Drinking alcohol may lead people to overconsume savoury ultra-processed foods, according to new research from the University of Sydney’s Charles Perkins Centre, with researchers suggesting this may contribute to excess energy intake and weight gain.

Published in Obesity Reviews, the study found that alcohol can trigger biological pathways that increase levels of the hormone FGF21, which is linked to protein appetite and is associated with a preference for savoury flavours. When activated, this system can shift cravings toward salty, umami-flavoured foods.

Traditionally, the body associated these flavours with protein-rich foods such as meat. However, modern food environments can disrupt these sensory signals, with umami flavours now also found in foods that are not high in protein. 

The study found these readily available, artificially flavoured savoury foods can act as “protein decoys”, effectively tricking the protein hunger system into seeking foods that taste like protein but do not deliver it. As a result, people may eat more of these foods to satisfy the signal, leading to higher overall intake of fats, carbohydrates, and total energy.

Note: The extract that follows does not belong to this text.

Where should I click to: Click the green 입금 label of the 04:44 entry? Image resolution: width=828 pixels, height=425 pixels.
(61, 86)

“Many people will recognise the experience of having a few drinks and suddenly craving something salty, like chips, French fries, pizza or other savoury foods. Now we have a better understanding of the hormonal dynamic at play, which may be driving overconsumption of ultra-processed foods,” said Dr Amanda Grech, lead author of the study from the Charles Perkins Centre.

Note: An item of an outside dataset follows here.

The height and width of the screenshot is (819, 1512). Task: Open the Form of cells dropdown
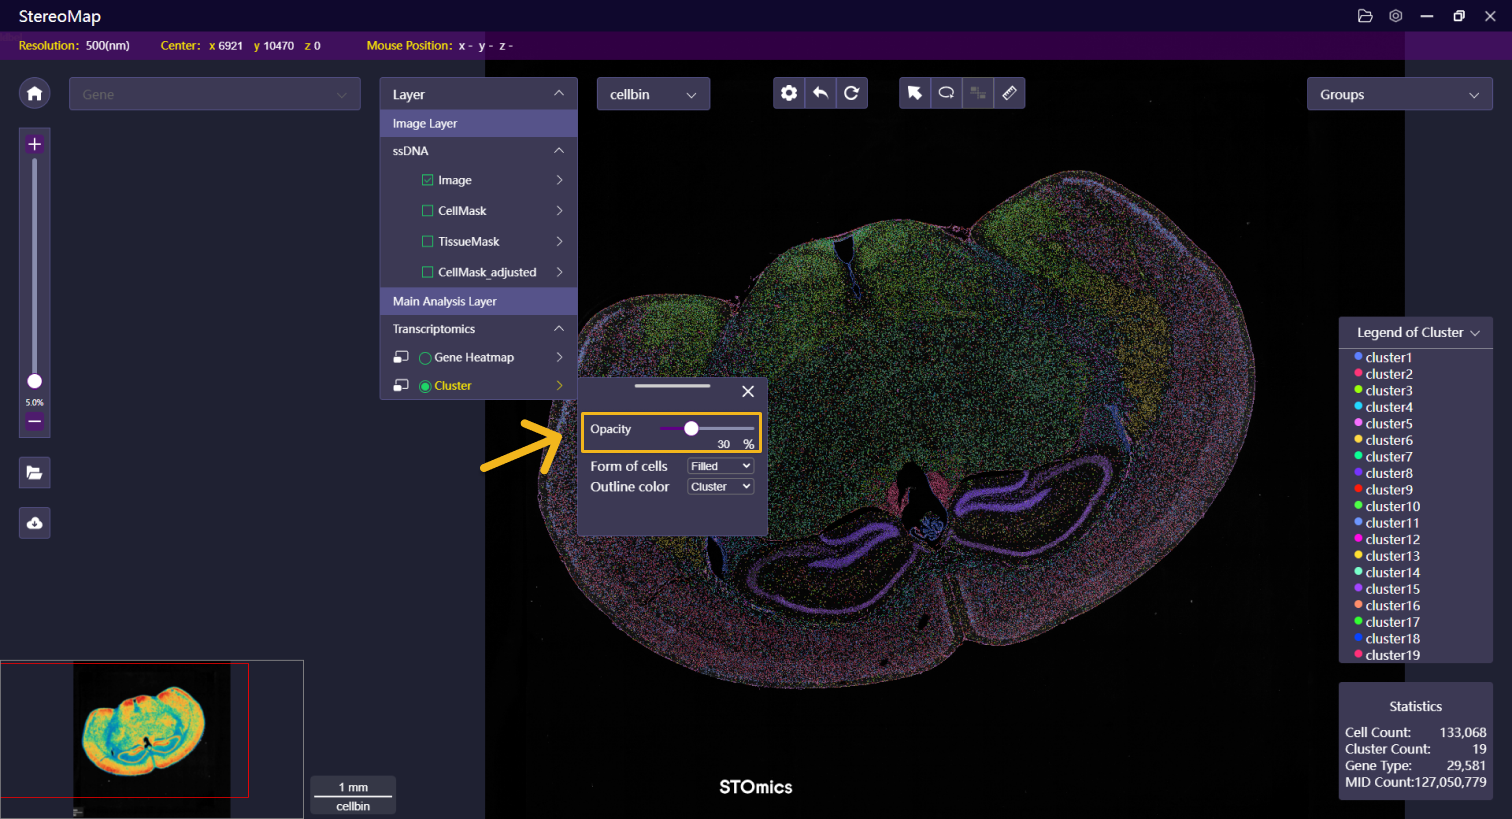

“Cravings for a packet of chips with a drink (sometimes referred to as the "aperitif effect"), a pizza at the end of a big night out, or a fry-up the next morning may be driven by the way alcohol alters the body's regulation of appetite, particularly for protein,” said senior author, Professor David Raubenheimer from the Charles Perkins Centre.

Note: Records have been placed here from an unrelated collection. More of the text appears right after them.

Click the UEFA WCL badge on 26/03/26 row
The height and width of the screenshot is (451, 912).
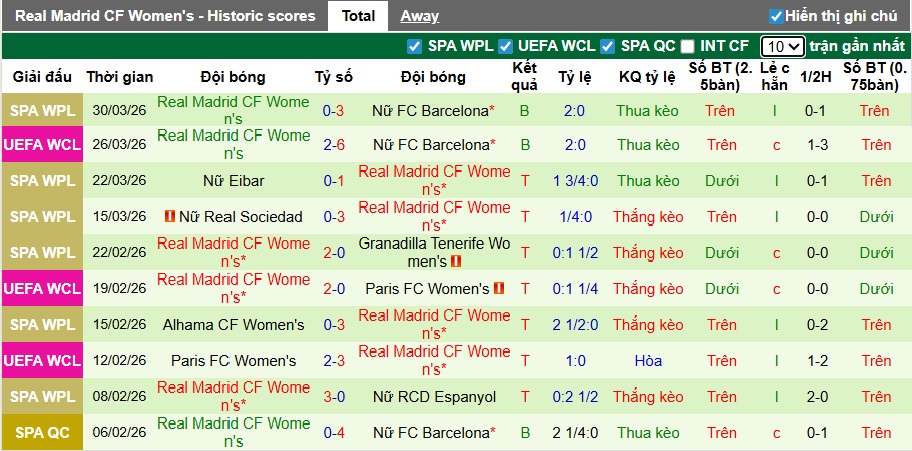point(40,145)
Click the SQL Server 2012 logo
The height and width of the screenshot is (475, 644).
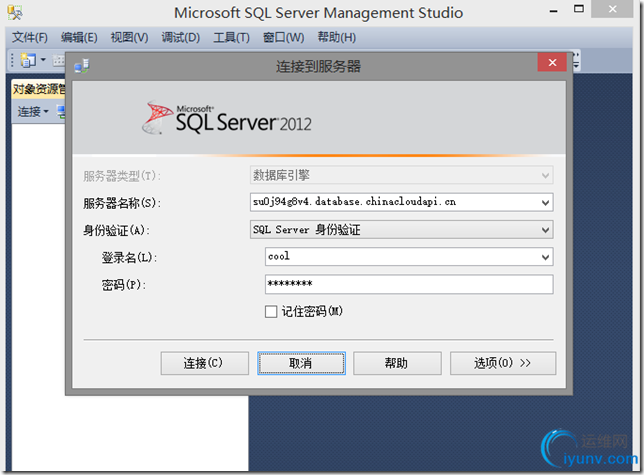coord(229,119)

"Our study suggests that when dietary protein is diluted, people compensate by eating more overall to satisfy the increased protein appetite induced by alcohol. In this way, alcohol may contribute to overeating particularly when ultra-processed, low-protein savoury foods are readily available,” he said. 

When it came to sweets, alcohol consumption had the opposite effect, instead reducing intake of sugary foods, another known effect of the FGF21 hormone.

Researchers say these findings help explain why alcohol’s effects on weight gain appear to differ depending on the surrounding dietary environment.

“An important finding is that alcohol has different effects on total energy intake depending on the dietary environment, particularly whether diets are dominated by minimally processed foods or ultra-processed savoury foods. It is not simply a matter of the calories in alcohol itself,” said co-author Professor Stephen Simpson from the Charles Perkins Centre.

To help manage these cravings, researchers recommend keeping satisfying whole-food snacks on hand.

“If you choose to drink, it's worth being mindful of this hormonal interplay,” said Professor Raubenheimer. “Having protein-rich whole foods readily available can help steer you away from ultra-processed foods. Think roasted chickpeas, smoked salmon, lean cold meats, prawns, or oysters.”

How the research worked

The researchers analysed Australian national dietary survey data to examine food intake patterns in relation to alcohol consumption.

They found that people ate more savoury foods on drinking days than on non-drinking days. Each standard drink was associated with increased savoury food intake and reduced sweet food intake, and the effect on energy intake was especially pronounced on low protein ultra-processed foods.

While previous studies have shown mixed results for the relationship between alcohol and weight gain, the authors say their mechanistic approach helps reconcile these inconsistencies by explaining how diet context modifies alcohol’s effects, mediated by the actions of the protein hunger hormone, FGF21. 

Research 
Grech, et al, Protein decoys, alcohol, and energy intake: testing a mechanistic – ecological model, (2026). DOI: 10.1111/obr.70138

Declaration
The authors declare no conflicts of interest. The research was funded by The National Health and Medical Research Council, Australia, Nutrition and Complexity Program Grant, grant/award number GNT1149976.